→ WHAT IS REQUIRED: Your answer must match the data word for word.
===============
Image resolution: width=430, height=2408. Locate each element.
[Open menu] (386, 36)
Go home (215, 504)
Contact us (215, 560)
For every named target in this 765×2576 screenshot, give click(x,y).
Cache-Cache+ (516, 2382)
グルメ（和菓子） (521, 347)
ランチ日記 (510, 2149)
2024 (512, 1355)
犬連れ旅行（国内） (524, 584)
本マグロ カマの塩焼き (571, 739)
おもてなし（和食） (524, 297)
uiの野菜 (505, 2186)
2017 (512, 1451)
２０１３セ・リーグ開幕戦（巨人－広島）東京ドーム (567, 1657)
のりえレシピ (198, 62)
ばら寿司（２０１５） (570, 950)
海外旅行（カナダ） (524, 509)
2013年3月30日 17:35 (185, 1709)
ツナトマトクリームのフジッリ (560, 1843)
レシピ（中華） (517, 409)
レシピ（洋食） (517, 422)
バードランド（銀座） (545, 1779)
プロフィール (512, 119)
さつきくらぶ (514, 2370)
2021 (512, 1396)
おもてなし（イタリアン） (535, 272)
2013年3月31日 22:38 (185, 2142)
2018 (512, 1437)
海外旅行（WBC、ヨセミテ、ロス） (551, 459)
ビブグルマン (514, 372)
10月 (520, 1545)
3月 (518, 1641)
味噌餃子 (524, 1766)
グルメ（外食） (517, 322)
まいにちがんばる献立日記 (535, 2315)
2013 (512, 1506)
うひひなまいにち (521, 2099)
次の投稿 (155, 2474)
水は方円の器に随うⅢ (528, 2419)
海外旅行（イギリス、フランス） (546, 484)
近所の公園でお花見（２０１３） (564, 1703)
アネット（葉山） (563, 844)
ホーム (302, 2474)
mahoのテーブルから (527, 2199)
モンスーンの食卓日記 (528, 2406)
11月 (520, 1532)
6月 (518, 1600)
===============
→ RESULT OF THIS EXERCISE:
Image resolution: width=430, height=2408. Locate each element.
[Open menu] (386, 36)
Go home (215, 504)
Contact us (215, 560)
For every named target in this 765×2576 screenshot, give click(x,y).
Cache-Cache+ (516, 2382)
グルメ（和菓子） (521, 347)
ランチ日記 (510, 2149)
2024 (512, 1355)
犬連れ旅行（国内） (524, 584)
本マグロ カマの塩焼き (571, 739)
おもてなし（和食） (524, 297)
uiの野菜 (505, 2186)
2017 (512, 1451)
２０１３セ・リーグ開幕戦（巨人－広島）東京ドーム (567, 1657)
のりえレシピ (198, 62)
ばら寿司（２０１５） (570, 950)
海外旅行（カナダ） (524, 509)
2013年3月30日 17:35 (185, 1709)
ツナトマトクリームのフジッリ (560, 1843)
レシピ（中華） (517, 409)
レシピ（洋食） (517, 422)
バードランド（銀座） (545, 1779)
プロフィール (512, 119)
さつきくらぶ (514, 2370)
2021 (512, 1396)
おもてなし（イタリアン） (535, 272)
2013年3月31日 22:38 (185, 2142)
2018 (512, 1437)
海外旅行（WBC、ヨセミテ、ロス） (551, 459)
ビブグルマン (514, 372)
10月 (520, 1545)
3月 (518, 1641)
味噌餃子 (524, 1766)
グルメ（外食） (517, 322)
まいにちがんばる献立日記 (535, 2315)
2013 (512, 1506)
うひひなまいにち (521, 2099)
次の投稿 (155, 2474)
水は方円の器に随うⅢ (528, 2419)
海外旅行（イギリス、フランス） (546, 484)
近所の公園でお花見（２０１３） (564, 1703)
アネット（葉山） (563, 844)
ホーム (302, 2474)
mahoのテーブルから (527, 2199)
モンスーンの食卓日記 (528, 2406)
11月 (520, 1532)
6月 (518, 1600)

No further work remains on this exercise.